Seaside · February 16, 2021, 8:16pm

Good work by @mhilbush and @morph166955 trying to fix this issue. I would like to see a comment by any of the maintainers for this problem, seems to be a big issue for a lot of people.

Regards, S

mhilbush · February 16, 2021, 9:00pm

You can see the latest status on the issue here.

mhilbush · February 20, 2021, 5:36pm

I submitted a fix for the invalid UI DSL rule memory leak. I’m aware of one other memory leak, but it occurs much less frequently, so should not be as critical. I’ll open a separate bug report for that issue shortly.

DanielMalmgren · February 20, 2021, 7:06pm

Looks like there’s work ongoing for most of these problems. Is there any more info needed?

My memory usage for the last week looks like this:

(I started measuring this monday and short thereafter restarted OH)

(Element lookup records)
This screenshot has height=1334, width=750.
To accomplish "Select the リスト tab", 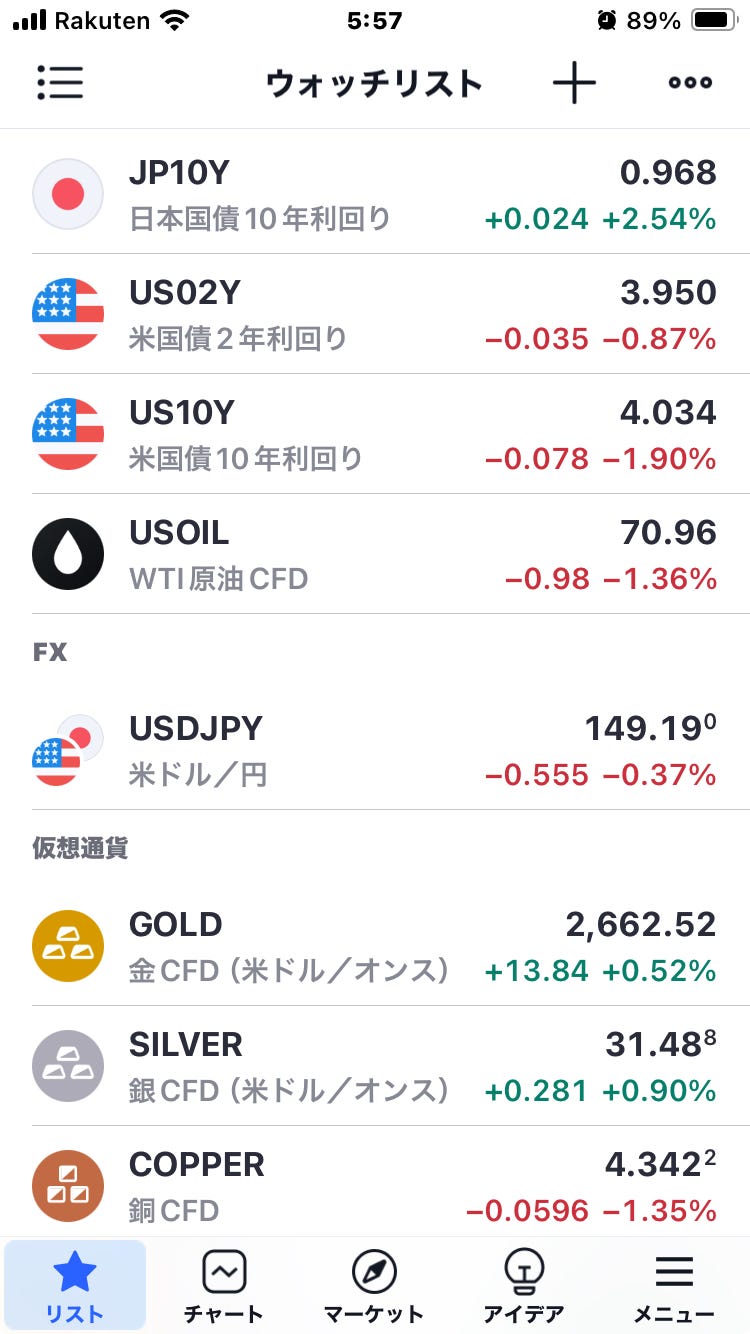I will click(75, 1286).
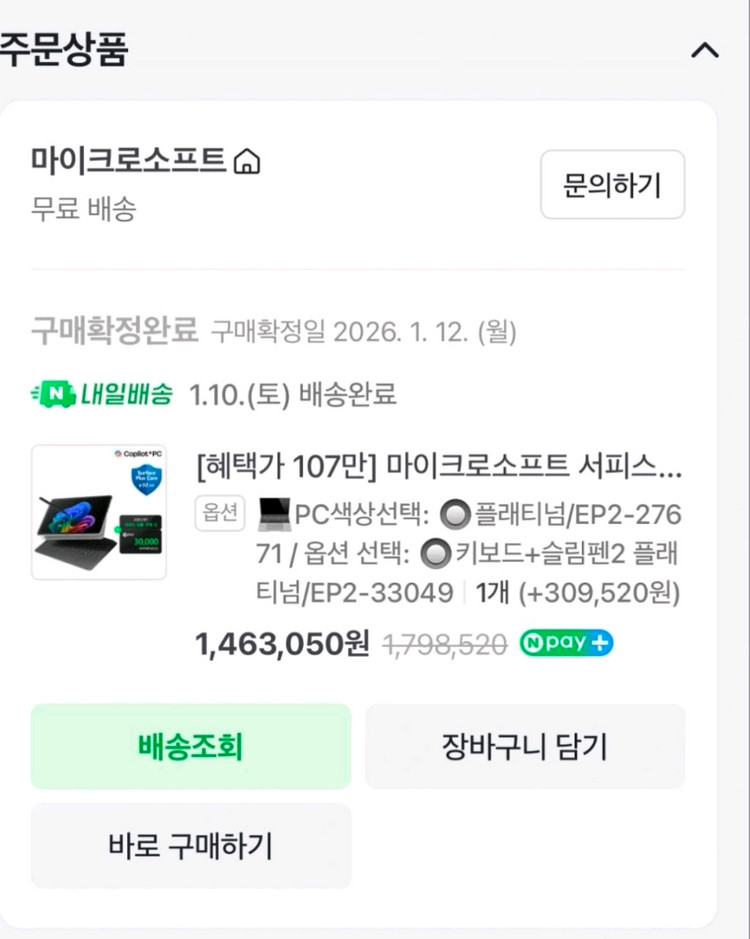Click the 옵션 label badge
This screenshot has height=939, width=750.
point(219,514)
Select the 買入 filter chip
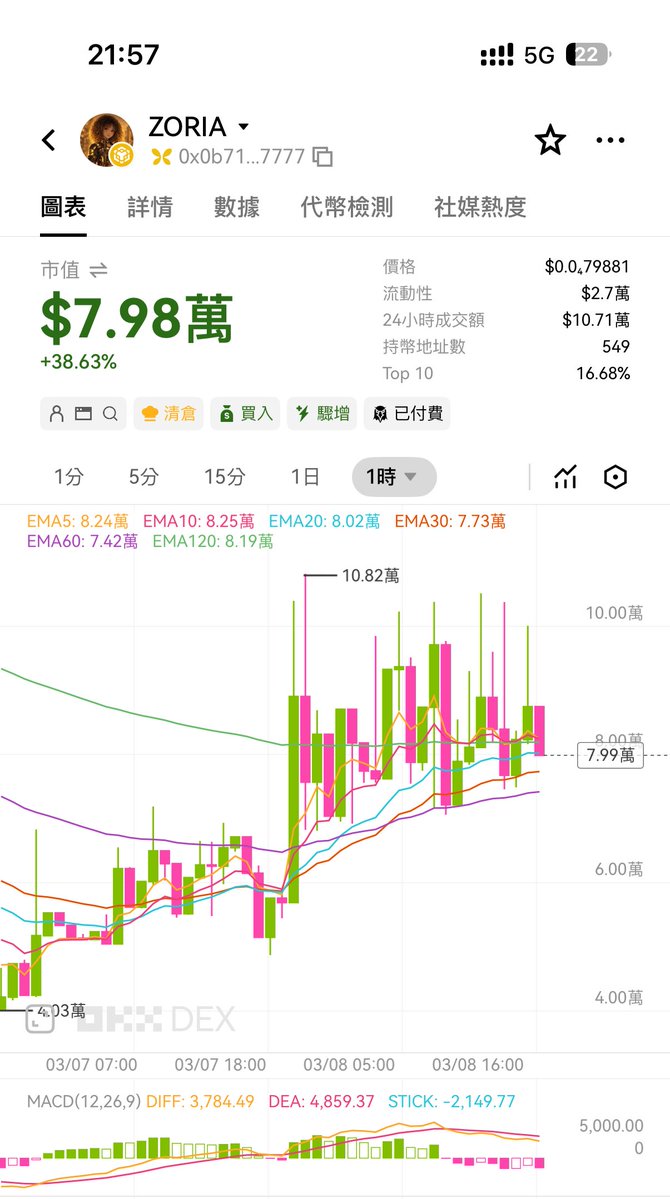Screen dimensions: 670x1199 (x=245, y=413)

• [EXERCISE REQUIREMENTS]
(a) Write out part of the forum thread word for word, beginning at the words "You can see" and stopping after the words "that issue shortly.".
(b) Answer these questions from the forum thread:
(i) Which memory leak did mhilbush submit a fix for?
(ii) On what date did Seaside post?
(iii) On what day did DanielMalmgren start measuring memory usage?

• [PER-TASK OUTPUTS]
(a)
You can see the latest status on the issue here.

mhilbush · February 20, 2021, 5:36pm

I submitted a fix for the invalid UI DSL rule memory leak. I’m aware of one other memory leak, but it occurs much less frequently, so should not be as critical. I’ll open a separate bug report for that issue shortly.

(b)
(i) The invalid UI DSL rule memory leak
(ii) February 16, 2021
(iii) Monday